A Refresh or Update request can be forced in two ways:
- Restart the DHCP Client Service
- Run "ipconfig /registerdns"
Rebooting the system will also force registration as doing so restarts the DHCP Client service.
The NetLogon service is used to update certain DNS Records for Domain Controllers. As with the DHCP Client service records are Refreshed once every hour.
A Refresh or Update request can be forced by restarting the NetLogon service.
The following records are updated by the NetLogon service:
- Service Locator Records (SRV)
- The CNAME record linking the GUID to the server name found under _msdcs.
- Host (A) records for DomainDNSZones and ForestDNSZones if the server hosts those partitions
- The Host (A) record for Global Catalogs found in gc._msdcs.
The records added by the NetLogon Service are stored in two files, netlogon.dns and netlogon.dnb. These are found under %SystemRoot%\System32\Config
(although only the .dns version can be opened). Modification of the contents of these files is not recommended.
It is possible to modify settings for the NetLogon Service, changing which records it registers. This can include preventing the service registering generic service records (prevents clients in remote sites finding the DC), and making a DC available to multiple sites.
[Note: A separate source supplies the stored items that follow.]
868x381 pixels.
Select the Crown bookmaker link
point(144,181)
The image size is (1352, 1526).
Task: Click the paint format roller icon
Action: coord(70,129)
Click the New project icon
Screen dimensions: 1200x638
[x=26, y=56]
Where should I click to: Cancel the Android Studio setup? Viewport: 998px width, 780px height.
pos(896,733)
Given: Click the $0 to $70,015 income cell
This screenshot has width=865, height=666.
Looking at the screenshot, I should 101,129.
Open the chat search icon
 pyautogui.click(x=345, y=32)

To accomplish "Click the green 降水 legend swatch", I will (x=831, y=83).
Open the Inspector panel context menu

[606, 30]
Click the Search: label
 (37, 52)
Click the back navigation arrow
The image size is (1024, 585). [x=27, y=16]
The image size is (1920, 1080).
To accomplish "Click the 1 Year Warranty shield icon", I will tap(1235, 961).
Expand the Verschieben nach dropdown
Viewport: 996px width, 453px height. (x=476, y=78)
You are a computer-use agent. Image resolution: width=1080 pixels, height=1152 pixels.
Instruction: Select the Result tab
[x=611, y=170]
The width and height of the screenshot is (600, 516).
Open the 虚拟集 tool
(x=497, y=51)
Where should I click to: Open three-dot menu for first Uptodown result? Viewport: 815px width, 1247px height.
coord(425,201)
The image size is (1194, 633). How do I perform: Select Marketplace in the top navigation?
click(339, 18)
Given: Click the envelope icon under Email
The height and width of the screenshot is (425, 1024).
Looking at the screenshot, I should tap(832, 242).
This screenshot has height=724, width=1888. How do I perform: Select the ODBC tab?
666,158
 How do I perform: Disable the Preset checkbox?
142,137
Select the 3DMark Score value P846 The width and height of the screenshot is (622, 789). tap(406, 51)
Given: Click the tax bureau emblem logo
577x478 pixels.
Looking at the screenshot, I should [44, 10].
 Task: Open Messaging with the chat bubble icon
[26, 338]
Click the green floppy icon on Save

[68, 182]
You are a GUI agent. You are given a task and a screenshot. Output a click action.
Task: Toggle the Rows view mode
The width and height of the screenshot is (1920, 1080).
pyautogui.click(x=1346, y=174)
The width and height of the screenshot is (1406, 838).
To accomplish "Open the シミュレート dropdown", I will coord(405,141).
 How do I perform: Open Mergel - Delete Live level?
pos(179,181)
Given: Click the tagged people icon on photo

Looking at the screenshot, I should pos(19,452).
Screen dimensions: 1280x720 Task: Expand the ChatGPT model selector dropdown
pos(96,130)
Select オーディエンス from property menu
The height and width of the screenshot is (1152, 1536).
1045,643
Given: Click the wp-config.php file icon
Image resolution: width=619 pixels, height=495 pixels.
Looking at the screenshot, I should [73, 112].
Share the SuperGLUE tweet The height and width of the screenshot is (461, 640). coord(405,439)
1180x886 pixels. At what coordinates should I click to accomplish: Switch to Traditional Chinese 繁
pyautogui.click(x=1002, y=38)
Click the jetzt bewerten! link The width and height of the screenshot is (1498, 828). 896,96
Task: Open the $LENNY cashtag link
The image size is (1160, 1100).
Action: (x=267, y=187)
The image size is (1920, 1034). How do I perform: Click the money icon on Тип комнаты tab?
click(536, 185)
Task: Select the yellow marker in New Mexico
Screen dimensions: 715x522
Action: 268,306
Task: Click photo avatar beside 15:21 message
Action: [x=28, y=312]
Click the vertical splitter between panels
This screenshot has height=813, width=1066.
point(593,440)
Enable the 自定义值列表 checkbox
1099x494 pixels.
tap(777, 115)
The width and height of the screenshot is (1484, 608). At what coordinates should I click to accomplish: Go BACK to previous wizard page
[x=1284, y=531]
Summary of Client Refresh Intervals
- Clustering: 24 Hours
- DHCP Client: 24 Hours
- DHCP Server: 50% of Lease
- NetLogon: 1 Hour
Working with Aging and Scavenging Intervals
The minimum value that should generally be considered for the Refresh Interval is 24 Hours (based on the refresh interval for systems with static IP addressing). Ideally allow a longer interval so each system has more than one chance to refresh a record.
The maximum lifetime of a dynamic record registered by a transient client is given by:
No-Refresh Interval + Refresh Interval + Scavenging Period
It is more difficult to establish the maximum possible lifetime for any DNS record. It can, perhaps, be described as follows:
No-Refresh Interval + n * (No-Refresh Interval + x) + Scavenging Period
Where "n" is the number of times a record is refreshed and x represents how much of the Refresh Interval was used before the client registered. If the client has a static IP and is always online x may range from 1 second to 24 hours. Otherwise the x is anything from 1 second to the maximum value of the Refresh Interval.
For low turnover networks reducing the number of changes in DNS may be desirable. Normally a combination of a longer DHCP Lease and a longer No-Refresh Interval is appropriate.
For high turn-over networks a shorter lease with a lower aging Intervals is more appropriate. Be mindful of the 24 hour minimum limit if the DNS zone is shared with clients using static addressing.
Scavenging occurs on a fixed cycle based on the Scavenging Period; the maximum will not always apply. A Record can be Scavenged at any time between the end of the two Aging Intervals and the maximum lifetime.
For small to medium networks the Scavenging process can be run once a day. the process will only ever clear out Stale records according to the Aging Intervals.
Automatic scavenging should be configured on a small number of servers (one or two perhaps) to ensure the use of the process can be effectively monitored.